Primary cutaneous amyloidosis (PCA) is a chronic pruritic skin disease. The apple-green birefringence of Congo red-stained amyloid under a polarized light microscope (CR-PLM) remains the gold standard in the diagnosis of PCA. However, there are some limitations to this approach.
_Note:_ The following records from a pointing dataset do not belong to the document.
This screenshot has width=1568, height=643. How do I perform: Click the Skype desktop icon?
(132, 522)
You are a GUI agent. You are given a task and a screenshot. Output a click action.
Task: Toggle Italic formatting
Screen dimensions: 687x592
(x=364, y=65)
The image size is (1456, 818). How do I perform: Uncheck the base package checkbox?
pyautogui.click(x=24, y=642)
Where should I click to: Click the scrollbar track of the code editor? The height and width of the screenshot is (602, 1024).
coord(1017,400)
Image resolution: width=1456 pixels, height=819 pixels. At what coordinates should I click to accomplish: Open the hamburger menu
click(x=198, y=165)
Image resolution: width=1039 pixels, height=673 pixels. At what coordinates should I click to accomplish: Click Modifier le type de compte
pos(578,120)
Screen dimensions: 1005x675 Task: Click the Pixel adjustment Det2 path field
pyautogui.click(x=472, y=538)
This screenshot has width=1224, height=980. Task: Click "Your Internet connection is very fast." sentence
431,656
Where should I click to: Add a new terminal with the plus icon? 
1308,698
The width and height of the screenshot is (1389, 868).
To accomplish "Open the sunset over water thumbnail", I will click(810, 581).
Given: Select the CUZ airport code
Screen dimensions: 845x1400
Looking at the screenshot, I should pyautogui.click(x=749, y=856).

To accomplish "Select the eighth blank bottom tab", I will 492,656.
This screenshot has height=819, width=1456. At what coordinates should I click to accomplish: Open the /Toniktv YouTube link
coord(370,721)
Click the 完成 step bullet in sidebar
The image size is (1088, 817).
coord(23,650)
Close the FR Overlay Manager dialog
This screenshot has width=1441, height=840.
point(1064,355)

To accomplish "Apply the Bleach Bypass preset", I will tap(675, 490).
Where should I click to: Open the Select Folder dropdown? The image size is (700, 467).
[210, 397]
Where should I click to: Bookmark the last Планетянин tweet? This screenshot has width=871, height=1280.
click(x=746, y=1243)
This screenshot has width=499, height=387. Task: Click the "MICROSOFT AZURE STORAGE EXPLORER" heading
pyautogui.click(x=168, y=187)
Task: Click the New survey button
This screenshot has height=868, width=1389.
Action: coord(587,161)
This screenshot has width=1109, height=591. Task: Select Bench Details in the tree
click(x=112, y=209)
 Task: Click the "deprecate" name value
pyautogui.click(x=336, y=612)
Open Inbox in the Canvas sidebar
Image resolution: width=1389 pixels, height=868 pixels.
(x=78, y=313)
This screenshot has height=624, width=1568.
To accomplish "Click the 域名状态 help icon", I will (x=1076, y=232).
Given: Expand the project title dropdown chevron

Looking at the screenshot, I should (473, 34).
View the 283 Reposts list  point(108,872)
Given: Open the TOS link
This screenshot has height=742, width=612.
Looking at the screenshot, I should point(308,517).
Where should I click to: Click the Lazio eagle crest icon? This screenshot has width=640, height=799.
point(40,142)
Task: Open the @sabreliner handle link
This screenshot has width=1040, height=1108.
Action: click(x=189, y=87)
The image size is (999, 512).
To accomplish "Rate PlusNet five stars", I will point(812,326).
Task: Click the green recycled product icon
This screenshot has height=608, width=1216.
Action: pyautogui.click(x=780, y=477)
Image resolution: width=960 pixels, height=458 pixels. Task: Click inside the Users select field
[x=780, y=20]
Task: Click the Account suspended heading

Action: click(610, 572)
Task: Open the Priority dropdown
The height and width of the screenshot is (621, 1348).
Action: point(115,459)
In this study, eighty-two paraffin-embedded biopsy skin samples were collected from patients with a clinical diagnosis of PCA. The sections were respectively stained with hematoxylin-eosin (HE), crystal violet (CV), and Congo red (CR) and observed under a light microscope. CR-stained sections were also observed under a polarized light microscope (CR-PLM) or an ultraviolet (UV)-emitted fluorescence microscope (CR-UFM). Further, 35 cases clinically diagnosed with psoriasis, lichen planus, and prurigo nodularis were selected as the negative control group. The positive rate of amyloid protein detected by CR-UFM (81.71%) was significantly higher than that detected by CR-PLM (70.73%, p = 0.004), CR staining (56.10%, p < 0.001), CV staining (30.49%, p < 0.001), or HE staining (28.05%, p < 0.001). In the control group, 34 (97.14%) cases were negative for amyloid deposits in CR staining, CR-PLM, and CR-UFM sections. The relative number of positive dermal papillae observed by CR-UFM (0.35 ± 0.27) was much more than that observed by CR-PLM (0.15 ± 0.17, p<0.001), CR staining (0.12 ± 0.16, p < 0.001), CV staining (0.07 ± 0.12, p < 0.001), or HE staining (0.05 ± 0.12, p < 0.001). The intensity of fluorescence by CR-UFM was significantly greater than that of the appl-green birefringence by CR-PLM (p < 0.001). Moreover, the amyloid was easily distinguished from the surrounding tissues using the CR-UFM method. In conclusion, the CR-UFM method was superior to CR-PLM, CR staining, CV staining, and HE staining in diagnosing PCA.